Thoughts on a Palm Sunday

I can almost see them posing as penitents, doing Visita Iglesia, just to capture a few more followers

 

It is Palm Sunday. Holy Week starts today. The roads going north and south are busy with people trying to beat the holiday rush and grab more time off their daily grind.

 

Because temperatures have been unusually high and promise to climb even higher, people will be more inclined to go north to enjoy the colder climate. Baguio beckons.

 

My plans for the summer capital are on hold until the crowds return to the lowlands.

 

I understand that politicos have been seriously studying the potential demographic growth at these vacation spots during Mahal na Araw. No need to wonder why.

 

I can visualize them making their way to places where people congregate. I can almost see them cleverly disguised and posing as penitents, doing Visita Iglesia or even walking with the flagellants, just to capture a few more followers. That is sickening, I know, but not at all surprising.

 

The May 13 midterm elections are almost here and at a dinner last week, someone asked for advice on who to pick from the list of men and women seeking votes.
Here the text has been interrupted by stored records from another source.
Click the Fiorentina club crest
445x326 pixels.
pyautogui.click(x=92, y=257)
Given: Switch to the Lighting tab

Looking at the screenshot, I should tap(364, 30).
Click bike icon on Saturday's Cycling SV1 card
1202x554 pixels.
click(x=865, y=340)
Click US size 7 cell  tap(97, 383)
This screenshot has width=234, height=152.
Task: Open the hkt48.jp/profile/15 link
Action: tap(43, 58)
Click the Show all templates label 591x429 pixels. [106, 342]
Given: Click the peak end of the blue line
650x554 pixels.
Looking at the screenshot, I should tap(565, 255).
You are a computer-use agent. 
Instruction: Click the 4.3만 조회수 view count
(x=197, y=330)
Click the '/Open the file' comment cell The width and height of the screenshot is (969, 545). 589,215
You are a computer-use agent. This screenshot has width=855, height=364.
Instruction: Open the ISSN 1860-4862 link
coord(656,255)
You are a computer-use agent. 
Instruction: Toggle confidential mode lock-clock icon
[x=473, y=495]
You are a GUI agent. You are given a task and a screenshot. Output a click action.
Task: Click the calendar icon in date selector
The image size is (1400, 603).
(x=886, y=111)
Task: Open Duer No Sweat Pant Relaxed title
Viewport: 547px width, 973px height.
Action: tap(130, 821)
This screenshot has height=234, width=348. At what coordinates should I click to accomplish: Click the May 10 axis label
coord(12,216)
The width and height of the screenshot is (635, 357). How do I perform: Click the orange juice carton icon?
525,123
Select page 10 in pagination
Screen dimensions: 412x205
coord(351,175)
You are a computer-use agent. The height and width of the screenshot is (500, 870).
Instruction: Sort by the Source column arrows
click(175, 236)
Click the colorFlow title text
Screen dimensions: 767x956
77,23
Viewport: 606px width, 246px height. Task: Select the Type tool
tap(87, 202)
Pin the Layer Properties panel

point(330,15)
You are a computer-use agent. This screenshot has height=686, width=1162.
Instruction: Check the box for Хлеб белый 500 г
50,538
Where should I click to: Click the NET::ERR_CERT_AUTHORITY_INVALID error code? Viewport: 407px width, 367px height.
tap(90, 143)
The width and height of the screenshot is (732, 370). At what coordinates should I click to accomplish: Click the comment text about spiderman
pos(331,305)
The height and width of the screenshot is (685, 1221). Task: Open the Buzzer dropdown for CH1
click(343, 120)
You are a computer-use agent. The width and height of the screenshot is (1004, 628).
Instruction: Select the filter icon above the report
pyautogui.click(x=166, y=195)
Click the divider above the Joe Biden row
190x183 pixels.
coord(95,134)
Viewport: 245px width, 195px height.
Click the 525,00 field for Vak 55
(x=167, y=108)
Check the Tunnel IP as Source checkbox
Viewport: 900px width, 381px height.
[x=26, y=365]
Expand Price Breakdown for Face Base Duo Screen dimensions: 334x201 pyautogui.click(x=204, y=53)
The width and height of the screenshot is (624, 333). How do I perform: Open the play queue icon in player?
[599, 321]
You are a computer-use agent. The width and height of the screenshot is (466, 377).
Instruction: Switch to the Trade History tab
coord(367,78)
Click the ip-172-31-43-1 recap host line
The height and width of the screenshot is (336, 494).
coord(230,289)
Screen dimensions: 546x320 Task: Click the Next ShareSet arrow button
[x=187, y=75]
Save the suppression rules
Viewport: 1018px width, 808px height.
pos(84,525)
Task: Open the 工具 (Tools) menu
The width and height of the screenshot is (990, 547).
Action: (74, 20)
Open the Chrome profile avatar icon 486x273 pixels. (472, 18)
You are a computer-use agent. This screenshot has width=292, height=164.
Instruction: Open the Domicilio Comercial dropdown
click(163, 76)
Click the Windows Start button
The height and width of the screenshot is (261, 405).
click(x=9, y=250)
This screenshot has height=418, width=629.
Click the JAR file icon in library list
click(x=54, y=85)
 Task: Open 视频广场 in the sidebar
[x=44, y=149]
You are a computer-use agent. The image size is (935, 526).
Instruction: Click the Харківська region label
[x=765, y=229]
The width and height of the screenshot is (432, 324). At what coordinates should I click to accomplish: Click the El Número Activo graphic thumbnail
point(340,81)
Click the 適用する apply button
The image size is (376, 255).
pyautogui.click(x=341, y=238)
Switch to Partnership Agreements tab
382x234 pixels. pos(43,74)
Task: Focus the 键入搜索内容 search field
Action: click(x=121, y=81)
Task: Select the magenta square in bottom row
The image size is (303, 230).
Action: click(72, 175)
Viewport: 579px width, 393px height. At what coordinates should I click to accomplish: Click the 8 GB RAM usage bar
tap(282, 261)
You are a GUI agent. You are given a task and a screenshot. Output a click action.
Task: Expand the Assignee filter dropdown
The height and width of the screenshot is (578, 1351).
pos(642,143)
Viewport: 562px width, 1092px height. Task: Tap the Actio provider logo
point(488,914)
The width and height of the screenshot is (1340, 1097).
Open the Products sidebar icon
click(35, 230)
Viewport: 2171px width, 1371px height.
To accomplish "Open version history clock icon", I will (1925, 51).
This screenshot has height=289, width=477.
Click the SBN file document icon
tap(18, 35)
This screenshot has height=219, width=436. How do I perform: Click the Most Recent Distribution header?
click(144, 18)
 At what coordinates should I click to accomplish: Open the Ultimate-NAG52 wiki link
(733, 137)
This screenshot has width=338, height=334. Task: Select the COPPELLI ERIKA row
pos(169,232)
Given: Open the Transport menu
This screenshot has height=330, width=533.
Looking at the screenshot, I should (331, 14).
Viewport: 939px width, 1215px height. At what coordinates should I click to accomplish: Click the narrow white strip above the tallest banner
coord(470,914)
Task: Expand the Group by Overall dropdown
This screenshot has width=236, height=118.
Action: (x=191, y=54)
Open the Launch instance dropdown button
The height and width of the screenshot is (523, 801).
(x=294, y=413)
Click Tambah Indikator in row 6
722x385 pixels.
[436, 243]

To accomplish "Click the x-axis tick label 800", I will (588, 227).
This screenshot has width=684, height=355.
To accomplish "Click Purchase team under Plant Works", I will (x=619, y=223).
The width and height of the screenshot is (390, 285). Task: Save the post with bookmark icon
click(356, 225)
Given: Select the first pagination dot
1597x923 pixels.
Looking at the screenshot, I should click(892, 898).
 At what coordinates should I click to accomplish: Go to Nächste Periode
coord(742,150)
Some are up for reelection, so it may be easier to decide based on their track record. Then again, many of them have been huge disappointments. Need I name names?

 

Because I offered no ideas, I was then asked whom I would not campaign for. Their look of surprise at my reply was quite amusing.

 

It was an interesting night. Among other things, I learned a new word in Tagalog. Ganid. It means “greedy.”

 

Sad day

 

We just celebrated Araw ng Kagitingan, the 77th anniversary of the Fall of Bataan.

 

I remember it was a sad day at our house. Our last bastion of hope had fallen. I didn’t know much about what had happened, but my parents looked sad and spoke in low voices. I heard them whispering about Julian Cabarrus, one of the nine sons of Dr. Juan Cabarrus, who lived just a door away.

 

Julian was with the US Army Corps of Engineers, and when Bataan surrendered, he was forced, with thousands of prisoners of war (POW), to walk on the Death March from Bataan to Camp O’Donnel in Capas.

 

I don’t know the exact number of Filipinos and Americans who died during that infamous march. But some calculate about 7,000 to 10,000.

 

I remember when Julian came home months later, he looked emaciated, his face bloated from beriberi.

 

In his book “We Remember Bataan and Corregidor,” Mariano Villarin describes how his schoolmate and fellow POW Julian Cabarrus lay on the ground of their shack, delirious and often comatose from the fever of malaria and how his brothers Javier, a doctor, and Joaquin Cabarrus bribed one of the guards to accept syringes and quinine ampoules to treat Julian’s condition.

 

When he was better, they put him on burial duty, digging ditches for the bodies of the more than the 300 a day who were dying in captivity. When it rained, the ditches overflowed, the corpses floated away and the stench was dreadful.

 

In a recent email, Julian’s eldest son and namesake, a barrister in Australia, remembers: “Pop did not like to talk much about what he saw and experienced at Capas, even during his later years when I tried to get firsthand stories from him. But I read Villarin’s book.”

 

He adds: “Many young people today have absolutely no inkling of what happened at that time, and I don’t think it is a bad thing to put this stuff in front of them once in a while to remind them that there is no glory in war.”

 

I so agree.

 

Watch list

 

At a gathering the other day, there was a debate on whether parents should monitor what their little children watch on TV and on their gadgets. That’s a no-brainer. They must!

 

Of course, after a certain age, all bets are off. The kids are on their own, making choices and clicking away without any parental review or consent.

 

When my children were growing up, there was just TV and maybe comic books to worry about. They were safer then.

 

Today, so much is available, and most of it for free. There are millions of sites. How does one keep track of what they can access?

 

I hear there are ways that parents can get accounts of their own to check if what their children are watching is appropriate. Wonderful!

 

What a pity that we can’t do the same with the news today.  Spare us the filth!

 

Would that be censorship and illegal?

 

Insults, threats, vulgar gutter talk, blood and gore invade the airwaves. But no one seems to care. We laugh. We applaud. We look away.

 

Reflection

 

In the spirit of Holy Week, let me put my rant aside and pose a few thoughts to reflect on.

 

If you had been there when Jesus entered Jerusalem on a donkey, would you have waved your palm frond, thrown your clothes on the ground and shouted “Hosanna”?

 

And a day or so later, would you have stood in Pilate’s courtyard screaming for Barabbas to be set free?

 

And did we join the crowds that shouted, “Crucify Him”?

 

No, we did not.

 

But we do so every day, when out of one side of our mouths we pray. And in the next breath, we blaspheme.

 

It is time to check our hearts. And weep in shame.